Bölüm 85

114 12 6
                                        

Türkiye: O günden sonra dedemin durumu daha da fazla kötüleşti.

Türkiye olgun kalmaya çalışarak konuşmaya devam etti. Dedesinin onun hayatında önemli bir yeri vardı ve şimdi ise dedesinin yerinde büyük bir boşluk hissediyordu.

🔎🔍🔎🔍🔎🔍🔎🔍🔎🔍🔍

Halam, dedemi çadıra götürdüğü zaman atımın bakımı ile ilgileniyordum. Babam, annem ve çevredekilerden bazıları da yardıma gitti. Ben ise  uzaktan olan biteni seyrediyor ve anlamaya çalışıyordum. Küçükken dedemi masallardaki devler ve kurtarıcı kahramanlar arasında bir karakter sanırdım. Bu nedenle de dedemi o şekilde görmek tuhaf geldi.

Çadırın önündeki insanlar kalabalıklaşmaya başlarken, benim tek düşündüğüm dedemin hemen iyileşip kalabalığı nasıl dağıtacağıydı. "Hayvanları otlattınız mı?", "Sizin işiniz-gücünüz yok mu? Haydi, herkes işinin başına! Yoksa bu kış yine zor duruma düşeceğiz.",  "Yarın yola çıkıyoruz. Siz hâlâ ne diye oyalanıyorsunuz?!" ya da benzerlerini diyebilirdi. Dedem böyle biriydi. Obanın sorumluluğu ondaydı ve biraz da fazla gurur yaptığı için yardıma ihtiyacı olsa bile bunu kimseye söylemezdi.

Çadırın önündeki kalabalık akşama kadar dağılmadı. Akşam olduğunda ise halam ve babam sorun olmadığını söylediler ve yardıma geldikleri için teşekkür ettiler. İnsanlar eve gidip dinlenmelerini, çünkü 3 gün sonra yola çıkacağımızı söylüyorlar. Kalabalık yavaş yavaş dağalıyor. Ben ise yine atımın yanında, uzaktan olan biteni seyrediyorum.

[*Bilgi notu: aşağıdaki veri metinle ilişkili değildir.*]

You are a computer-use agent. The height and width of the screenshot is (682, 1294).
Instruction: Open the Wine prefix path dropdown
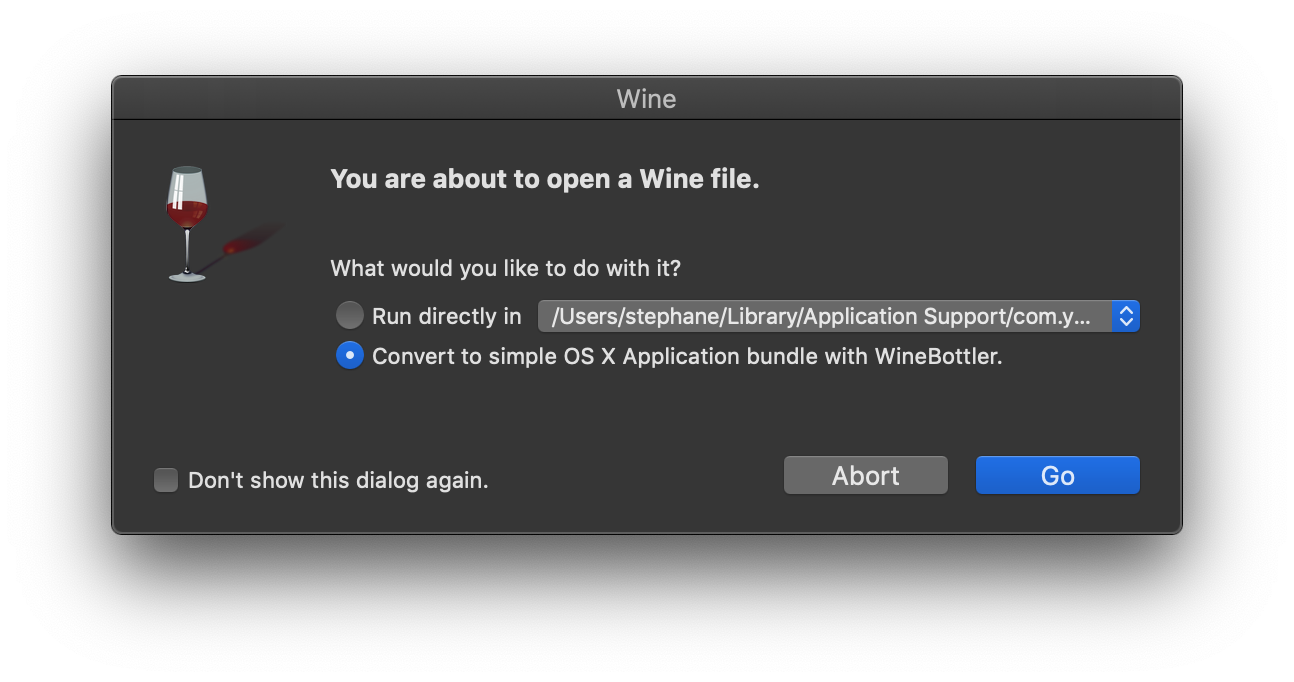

Kalabalığın dağılmasını ve çevrenin sakinleşmesini bekledim. Herkesin işinin evine, işine döndüğünde emin olunca yavaşça ayağa kalktım ve saman içinde kalmış elbiselerimi sirkeledim. Sonra da artık güçlenmeye başlayan atıma baktım. Dedem yine haklı çıkmıştı. Bir gün o at büyüyecek ve ben ona binecektim.

Osmanlı: Kırım, sen Türkiye'yi gördün mü?

Çadır girişindeki halam dalgın düşüncelerinden sıyrılıp cevap verdi.

Kırım: Onu en son bu sabah gördüm. Aatı ile ilgilenmeye gidecekti.

Osmanlı: Onu yanlız bırakmayın. Tekrar kaybolmasın. Ben de ilgilenmeye çalışacağım.

Kırım: Tamam.

Babam çadırdan çıktı ve obadaki bütün atların olduğu yere doğru ilerlemeye başladı. Bense o sırada çadıra yeni ulaşmıştım. Çadırın önüne geldiğimde halam Kırım önce şaşkınlıkla bana baktı. Evet, şimdi çıkıp gelmemi beklemiyordu. Ayrıca içeri girip dedemi o hâlde görmemi de istemiyordu.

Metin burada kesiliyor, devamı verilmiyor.